# [What you should do]
Find every line below that contains the word "Skaldino" and copy it out.
───── Data extract
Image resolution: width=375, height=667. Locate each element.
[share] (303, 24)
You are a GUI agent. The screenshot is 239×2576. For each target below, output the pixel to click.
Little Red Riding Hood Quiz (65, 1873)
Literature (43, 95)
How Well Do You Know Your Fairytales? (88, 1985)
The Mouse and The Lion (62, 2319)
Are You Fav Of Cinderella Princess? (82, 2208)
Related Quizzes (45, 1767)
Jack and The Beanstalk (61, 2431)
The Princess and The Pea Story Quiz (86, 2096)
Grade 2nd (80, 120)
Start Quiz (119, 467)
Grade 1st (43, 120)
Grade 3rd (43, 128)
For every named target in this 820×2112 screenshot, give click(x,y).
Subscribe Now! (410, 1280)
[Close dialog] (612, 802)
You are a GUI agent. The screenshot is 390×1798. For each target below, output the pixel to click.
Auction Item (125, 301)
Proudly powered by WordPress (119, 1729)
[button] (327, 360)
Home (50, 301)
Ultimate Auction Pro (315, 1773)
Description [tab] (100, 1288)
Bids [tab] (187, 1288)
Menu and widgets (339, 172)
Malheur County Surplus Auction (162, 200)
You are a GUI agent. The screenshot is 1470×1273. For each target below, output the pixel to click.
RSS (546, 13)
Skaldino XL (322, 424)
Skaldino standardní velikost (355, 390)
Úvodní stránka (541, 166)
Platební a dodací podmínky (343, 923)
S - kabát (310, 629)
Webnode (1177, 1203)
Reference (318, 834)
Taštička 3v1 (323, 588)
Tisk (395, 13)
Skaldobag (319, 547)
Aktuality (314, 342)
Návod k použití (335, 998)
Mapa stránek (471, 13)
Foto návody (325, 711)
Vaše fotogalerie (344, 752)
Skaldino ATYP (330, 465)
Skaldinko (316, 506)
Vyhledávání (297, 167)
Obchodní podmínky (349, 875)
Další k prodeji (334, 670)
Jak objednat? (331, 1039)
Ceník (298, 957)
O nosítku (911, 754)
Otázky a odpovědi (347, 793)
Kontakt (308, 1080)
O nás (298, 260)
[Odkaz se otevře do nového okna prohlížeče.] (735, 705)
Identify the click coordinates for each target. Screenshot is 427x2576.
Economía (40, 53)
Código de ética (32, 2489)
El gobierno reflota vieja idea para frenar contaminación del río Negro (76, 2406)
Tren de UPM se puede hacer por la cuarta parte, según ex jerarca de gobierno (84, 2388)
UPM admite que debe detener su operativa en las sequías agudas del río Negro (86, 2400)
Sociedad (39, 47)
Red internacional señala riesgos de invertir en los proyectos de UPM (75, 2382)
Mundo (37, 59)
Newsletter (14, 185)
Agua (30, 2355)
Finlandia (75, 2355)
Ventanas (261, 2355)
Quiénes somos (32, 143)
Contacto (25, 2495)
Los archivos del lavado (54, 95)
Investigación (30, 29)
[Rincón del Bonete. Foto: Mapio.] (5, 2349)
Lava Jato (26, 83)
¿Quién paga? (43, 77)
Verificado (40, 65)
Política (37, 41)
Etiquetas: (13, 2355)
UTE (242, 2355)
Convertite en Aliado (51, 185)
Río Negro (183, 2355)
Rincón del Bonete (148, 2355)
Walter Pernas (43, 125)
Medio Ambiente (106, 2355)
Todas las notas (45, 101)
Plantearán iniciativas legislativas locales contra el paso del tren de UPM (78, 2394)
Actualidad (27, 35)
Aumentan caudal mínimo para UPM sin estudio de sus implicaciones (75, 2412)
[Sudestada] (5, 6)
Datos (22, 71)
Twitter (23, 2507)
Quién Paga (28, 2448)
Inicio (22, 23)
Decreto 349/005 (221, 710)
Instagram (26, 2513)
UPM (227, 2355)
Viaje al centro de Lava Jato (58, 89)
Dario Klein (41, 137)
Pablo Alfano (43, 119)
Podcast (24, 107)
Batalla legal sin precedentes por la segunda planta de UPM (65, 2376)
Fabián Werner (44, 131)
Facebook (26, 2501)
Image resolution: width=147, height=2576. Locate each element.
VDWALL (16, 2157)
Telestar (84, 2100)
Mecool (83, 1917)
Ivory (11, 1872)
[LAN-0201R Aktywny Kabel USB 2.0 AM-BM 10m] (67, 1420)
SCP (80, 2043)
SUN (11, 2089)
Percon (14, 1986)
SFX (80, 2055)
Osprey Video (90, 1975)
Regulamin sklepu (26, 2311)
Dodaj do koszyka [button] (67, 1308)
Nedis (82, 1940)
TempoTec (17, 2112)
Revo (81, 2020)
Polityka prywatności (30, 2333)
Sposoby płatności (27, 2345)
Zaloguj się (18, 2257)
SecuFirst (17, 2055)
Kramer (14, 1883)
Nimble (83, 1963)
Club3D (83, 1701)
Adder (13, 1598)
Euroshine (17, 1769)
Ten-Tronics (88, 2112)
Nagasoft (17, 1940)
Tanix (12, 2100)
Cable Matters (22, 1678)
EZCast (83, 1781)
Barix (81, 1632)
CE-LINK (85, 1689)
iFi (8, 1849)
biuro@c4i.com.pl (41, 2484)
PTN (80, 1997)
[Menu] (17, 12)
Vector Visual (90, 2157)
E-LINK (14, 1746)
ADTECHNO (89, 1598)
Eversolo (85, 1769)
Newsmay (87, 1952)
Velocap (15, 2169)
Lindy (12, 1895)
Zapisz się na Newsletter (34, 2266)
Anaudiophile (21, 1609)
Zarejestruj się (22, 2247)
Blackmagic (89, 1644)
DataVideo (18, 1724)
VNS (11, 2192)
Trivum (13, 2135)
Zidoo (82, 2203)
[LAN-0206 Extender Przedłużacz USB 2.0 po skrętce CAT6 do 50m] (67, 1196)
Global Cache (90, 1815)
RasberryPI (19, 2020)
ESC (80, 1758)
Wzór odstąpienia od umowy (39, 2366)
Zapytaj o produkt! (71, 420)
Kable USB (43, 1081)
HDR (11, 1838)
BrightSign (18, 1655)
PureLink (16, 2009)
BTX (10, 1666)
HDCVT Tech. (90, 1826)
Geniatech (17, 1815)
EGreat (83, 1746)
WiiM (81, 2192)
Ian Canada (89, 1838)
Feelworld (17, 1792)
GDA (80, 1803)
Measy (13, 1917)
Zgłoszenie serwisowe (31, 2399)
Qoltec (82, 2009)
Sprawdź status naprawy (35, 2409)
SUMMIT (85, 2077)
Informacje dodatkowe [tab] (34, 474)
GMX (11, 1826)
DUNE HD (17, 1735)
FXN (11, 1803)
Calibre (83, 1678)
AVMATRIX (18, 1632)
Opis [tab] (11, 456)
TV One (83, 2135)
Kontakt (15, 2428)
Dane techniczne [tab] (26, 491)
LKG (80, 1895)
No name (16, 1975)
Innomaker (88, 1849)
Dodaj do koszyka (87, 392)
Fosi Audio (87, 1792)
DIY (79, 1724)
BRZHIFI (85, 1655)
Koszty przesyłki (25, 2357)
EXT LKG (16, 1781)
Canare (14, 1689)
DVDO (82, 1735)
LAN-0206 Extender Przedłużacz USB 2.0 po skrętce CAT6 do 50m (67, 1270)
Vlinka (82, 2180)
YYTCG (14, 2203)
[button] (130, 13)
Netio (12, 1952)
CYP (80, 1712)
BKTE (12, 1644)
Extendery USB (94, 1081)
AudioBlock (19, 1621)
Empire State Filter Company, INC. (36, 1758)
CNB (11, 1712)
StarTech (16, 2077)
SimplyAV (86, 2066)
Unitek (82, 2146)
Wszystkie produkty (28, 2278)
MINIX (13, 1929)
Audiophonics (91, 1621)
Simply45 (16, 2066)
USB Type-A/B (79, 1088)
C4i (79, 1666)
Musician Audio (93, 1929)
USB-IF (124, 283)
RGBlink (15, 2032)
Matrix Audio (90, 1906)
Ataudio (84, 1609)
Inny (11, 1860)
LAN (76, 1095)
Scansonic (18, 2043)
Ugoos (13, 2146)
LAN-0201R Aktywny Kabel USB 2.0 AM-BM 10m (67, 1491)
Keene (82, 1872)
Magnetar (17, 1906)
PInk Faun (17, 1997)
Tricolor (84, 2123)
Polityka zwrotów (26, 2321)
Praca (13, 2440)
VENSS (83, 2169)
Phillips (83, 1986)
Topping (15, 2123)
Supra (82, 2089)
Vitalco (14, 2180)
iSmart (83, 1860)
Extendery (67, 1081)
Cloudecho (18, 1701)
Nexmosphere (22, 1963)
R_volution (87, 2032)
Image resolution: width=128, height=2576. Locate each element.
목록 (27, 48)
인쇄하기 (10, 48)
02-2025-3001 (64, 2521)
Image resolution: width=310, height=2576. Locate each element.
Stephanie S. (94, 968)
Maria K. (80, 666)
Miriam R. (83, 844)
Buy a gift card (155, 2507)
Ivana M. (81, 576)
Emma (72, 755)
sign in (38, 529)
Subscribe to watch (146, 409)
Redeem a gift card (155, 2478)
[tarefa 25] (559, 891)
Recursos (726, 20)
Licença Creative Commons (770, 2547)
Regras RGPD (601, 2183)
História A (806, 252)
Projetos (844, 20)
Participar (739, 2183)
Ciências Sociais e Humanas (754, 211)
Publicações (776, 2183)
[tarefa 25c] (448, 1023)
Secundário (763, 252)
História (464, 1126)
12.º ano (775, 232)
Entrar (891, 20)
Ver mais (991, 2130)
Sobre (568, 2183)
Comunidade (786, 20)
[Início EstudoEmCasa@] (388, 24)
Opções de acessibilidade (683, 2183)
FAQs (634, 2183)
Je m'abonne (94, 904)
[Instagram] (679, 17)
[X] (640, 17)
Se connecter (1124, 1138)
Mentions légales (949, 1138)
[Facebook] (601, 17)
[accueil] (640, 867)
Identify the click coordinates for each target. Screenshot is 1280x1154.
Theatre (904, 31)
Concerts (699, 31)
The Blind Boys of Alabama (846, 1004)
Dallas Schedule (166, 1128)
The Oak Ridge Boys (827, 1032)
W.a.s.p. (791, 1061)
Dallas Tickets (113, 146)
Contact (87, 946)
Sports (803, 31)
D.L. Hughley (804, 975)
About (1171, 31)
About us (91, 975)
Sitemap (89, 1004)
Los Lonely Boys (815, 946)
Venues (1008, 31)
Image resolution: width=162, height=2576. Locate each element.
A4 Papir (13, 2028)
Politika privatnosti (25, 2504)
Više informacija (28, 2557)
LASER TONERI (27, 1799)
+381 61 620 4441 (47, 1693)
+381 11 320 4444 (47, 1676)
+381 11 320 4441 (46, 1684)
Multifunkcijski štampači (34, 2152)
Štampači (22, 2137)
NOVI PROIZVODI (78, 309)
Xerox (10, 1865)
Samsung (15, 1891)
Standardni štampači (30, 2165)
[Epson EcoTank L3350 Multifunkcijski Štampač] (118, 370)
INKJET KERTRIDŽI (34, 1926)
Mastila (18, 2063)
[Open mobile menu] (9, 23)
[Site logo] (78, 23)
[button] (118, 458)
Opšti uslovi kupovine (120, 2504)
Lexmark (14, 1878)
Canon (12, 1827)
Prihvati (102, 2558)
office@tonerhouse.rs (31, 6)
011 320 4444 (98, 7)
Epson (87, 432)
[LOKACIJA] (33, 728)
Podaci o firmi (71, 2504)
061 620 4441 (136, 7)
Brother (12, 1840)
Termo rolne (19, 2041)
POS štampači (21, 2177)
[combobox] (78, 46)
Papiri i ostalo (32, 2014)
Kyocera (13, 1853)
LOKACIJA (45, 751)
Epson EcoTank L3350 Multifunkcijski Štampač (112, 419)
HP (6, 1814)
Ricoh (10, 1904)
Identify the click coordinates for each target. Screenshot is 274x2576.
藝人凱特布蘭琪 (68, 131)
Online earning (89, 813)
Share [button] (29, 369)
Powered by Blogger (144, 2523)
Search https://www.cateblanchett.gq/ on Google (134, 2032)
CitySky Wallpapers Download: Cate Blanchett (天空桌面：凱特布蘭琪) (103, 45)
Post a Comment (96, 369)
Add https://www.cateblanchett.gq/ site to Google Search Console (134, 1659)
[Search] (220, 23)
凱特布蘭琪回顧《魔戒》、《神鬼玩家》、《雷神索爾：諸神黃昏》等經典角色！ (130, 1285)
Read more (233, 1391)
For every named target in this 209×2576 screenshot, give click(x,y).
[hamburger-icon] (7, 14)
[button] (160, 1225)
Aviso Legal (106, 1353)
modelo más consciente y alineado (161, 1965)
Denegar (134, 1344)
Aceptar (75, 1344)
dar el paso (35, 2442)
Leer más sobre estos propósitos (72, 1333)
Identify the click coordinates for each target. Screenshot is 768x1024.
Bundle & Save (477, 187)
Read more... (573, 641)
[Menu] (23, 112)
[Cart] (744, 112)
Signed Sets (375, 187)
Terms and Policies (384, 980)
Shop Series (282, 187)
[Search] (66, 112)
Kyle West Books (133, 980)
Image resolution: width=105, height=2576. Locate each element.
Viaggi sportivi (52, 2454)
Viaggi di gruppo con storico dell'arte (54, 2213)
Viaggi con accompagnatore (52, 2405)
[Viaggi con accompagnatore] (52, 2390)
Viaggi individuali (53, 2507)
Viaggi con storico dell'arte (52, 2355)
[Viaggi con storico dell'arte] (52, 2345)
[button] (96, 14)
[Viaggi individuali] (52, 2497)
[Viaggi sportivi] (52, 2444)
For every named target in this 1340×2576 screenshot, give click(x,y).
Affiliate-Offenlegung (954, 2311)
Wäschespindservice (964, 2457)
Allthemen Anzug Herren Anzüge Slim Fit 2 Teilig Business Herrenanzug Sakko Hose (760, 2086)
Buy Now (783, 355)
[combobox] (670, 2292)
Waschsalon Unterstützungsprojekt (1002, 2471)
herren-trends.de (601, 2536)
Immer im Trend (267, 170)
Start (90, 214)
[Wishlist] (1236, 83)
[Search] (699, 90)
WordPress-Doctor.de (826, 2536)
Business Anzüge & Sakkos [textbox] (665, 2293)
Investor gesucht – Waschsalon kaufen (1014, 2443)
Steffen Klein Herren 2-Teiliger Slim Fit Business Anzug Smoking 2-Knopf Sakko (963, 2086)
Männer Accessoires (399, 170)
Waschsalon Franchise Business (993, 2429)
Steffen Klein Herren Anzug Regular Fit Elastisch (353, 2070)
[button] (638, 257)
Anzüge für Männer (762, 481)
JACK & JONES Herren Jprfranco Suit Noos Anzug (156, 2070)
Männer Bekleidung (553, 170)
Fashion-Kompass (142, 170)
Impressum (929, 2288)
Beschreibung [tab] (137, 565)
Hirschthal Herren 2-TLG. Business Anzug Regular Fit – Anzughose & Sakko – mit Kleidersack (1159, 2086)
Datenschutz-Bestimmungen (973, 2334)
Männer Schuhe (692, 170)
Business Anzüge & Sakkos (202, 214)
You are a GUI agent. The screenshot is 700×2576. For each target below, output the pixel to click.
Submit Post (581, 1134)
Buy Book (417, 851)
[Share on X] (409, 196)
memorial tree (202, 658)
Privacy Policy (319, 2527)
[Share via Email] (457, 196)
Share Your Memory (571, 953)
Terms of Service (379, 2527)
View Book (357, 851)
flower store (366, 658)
──────────
# [Exercise response]
Skaldino XL (322, 424)
Skaldino standardní velikost (355, 390)
Skaldino ATYP (330, 465)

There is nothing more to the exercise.